The new lead female of the pack nipped at Fierce constantly, and when she was tired of it, the other females who wished her favor did it in her place. When Fierce was called, she lowered her head, approached with her hindquarters first, and whined. She did not take food unless it had alr
eady been abandoned by others.
Fierce listened to taunts that her mother had gone to live an easy life, that she did not care what she left behind her, that she would forget everything that had made her a hound. Fierce did not believe any of them. She was convinced that her mother had a reason for leaving, and that she would return as she should, someday.
Then one day her mother did return, but not as a hound. She wore a human skin, and Fierce could smell that it was both her and not her. It was then that Fierce realized that her dreams of being with her mother again had been foolish, the dreams of a pup who knew nothing of the world and of the pain of living in it.
She hardened herself then, refused to speak to her mother in any language, and turned her back on those memories, as her mother had. She told herself that she had learned a lesson, that everything to do with humans was ruinous, and that she would not be tricked as her mother had been. She was a hound and she always would be. She belonged in the forest with her pack.
But there was no solace in her pack. For when her mother in human form was gone, the lead female began her torments of Fierce anew. She chased Fierce away from the stream where the fish were plentiful. She refused her a place inside the cave where the pack slept. She made sure that the others did not call her Fierce in their barking, but mockingly called her Human instead.
Fierce found she did not care. Seeing her mother again had made her lose a part of herself that hurt. She could bear pain now that would have been impossible before, and she did not think twice about it. She simply did not feel it as she once had. She grew to be a better hunter, enough that the pack appreciated her kills, even if no one would go out hunting with her.
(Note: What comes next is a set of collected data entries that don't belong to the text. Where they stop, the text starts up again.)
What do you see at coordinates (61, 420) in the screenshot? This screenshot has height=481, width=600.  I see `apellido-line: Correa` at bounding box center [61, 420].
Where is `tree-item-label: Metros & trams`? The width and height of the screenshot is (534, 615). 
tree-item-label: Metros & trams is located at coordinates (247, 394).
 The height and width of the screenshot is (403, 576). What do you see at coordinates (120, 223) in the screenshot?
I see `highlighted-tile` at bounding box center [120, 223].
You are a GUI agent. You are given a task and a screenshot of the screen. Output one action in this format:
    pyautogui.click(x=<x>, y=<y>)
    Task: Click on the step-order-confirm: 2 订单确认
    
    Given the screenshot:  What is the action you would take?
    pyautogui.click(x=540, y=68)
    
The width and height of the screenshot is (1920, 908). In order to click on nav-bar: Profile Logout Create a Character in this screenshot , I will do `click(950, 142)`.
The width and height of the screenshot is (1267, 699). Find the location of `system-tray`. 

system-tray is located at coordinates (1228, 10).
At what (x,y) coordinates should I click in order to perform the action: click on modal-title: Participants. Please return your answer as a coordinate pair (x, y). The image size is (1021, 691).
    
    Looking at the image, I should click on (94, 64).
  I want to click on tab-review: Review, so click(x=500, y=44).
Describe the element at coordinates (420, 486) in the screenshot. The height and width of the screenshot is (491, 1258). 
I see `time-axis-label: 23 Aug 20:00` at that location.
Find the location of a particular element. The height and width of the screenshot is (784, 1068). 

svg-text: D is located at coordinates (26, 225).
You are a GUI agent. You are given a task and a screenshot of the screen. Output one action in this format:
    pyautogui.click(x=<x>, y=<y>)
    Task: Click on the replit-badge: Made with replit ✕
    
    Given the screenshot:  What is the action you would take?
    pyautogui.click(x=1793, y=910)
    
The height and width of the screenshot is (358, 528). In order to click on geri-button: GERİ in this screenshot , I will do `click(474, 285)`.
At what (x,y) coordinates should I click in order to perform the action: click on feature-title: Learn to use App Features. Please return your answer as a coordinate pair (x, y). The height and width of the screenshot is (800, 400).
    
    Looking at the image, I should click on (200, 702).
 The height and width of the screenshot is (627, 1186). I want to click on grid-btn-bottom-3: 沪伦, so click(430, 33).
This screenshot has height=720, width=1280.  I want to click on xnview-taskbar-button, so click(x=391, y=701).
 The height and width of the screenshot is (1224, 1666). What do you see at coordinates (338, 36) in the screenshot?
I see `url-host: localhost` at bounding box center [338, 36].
They said that she was too dangerous, that she took no care of anything but the thrill of the moment.
There were times when Fierce forgot she had a pack at all. And other times when she wondered why she bothered to remain with them, since they so obviously disdained her. But where else could she go? No other pack would take in a strange hound. And she certainly had no intention of going to the humans. She would die alone in the forest first, fighting for her pack or fighting for herself, whatever was left to her.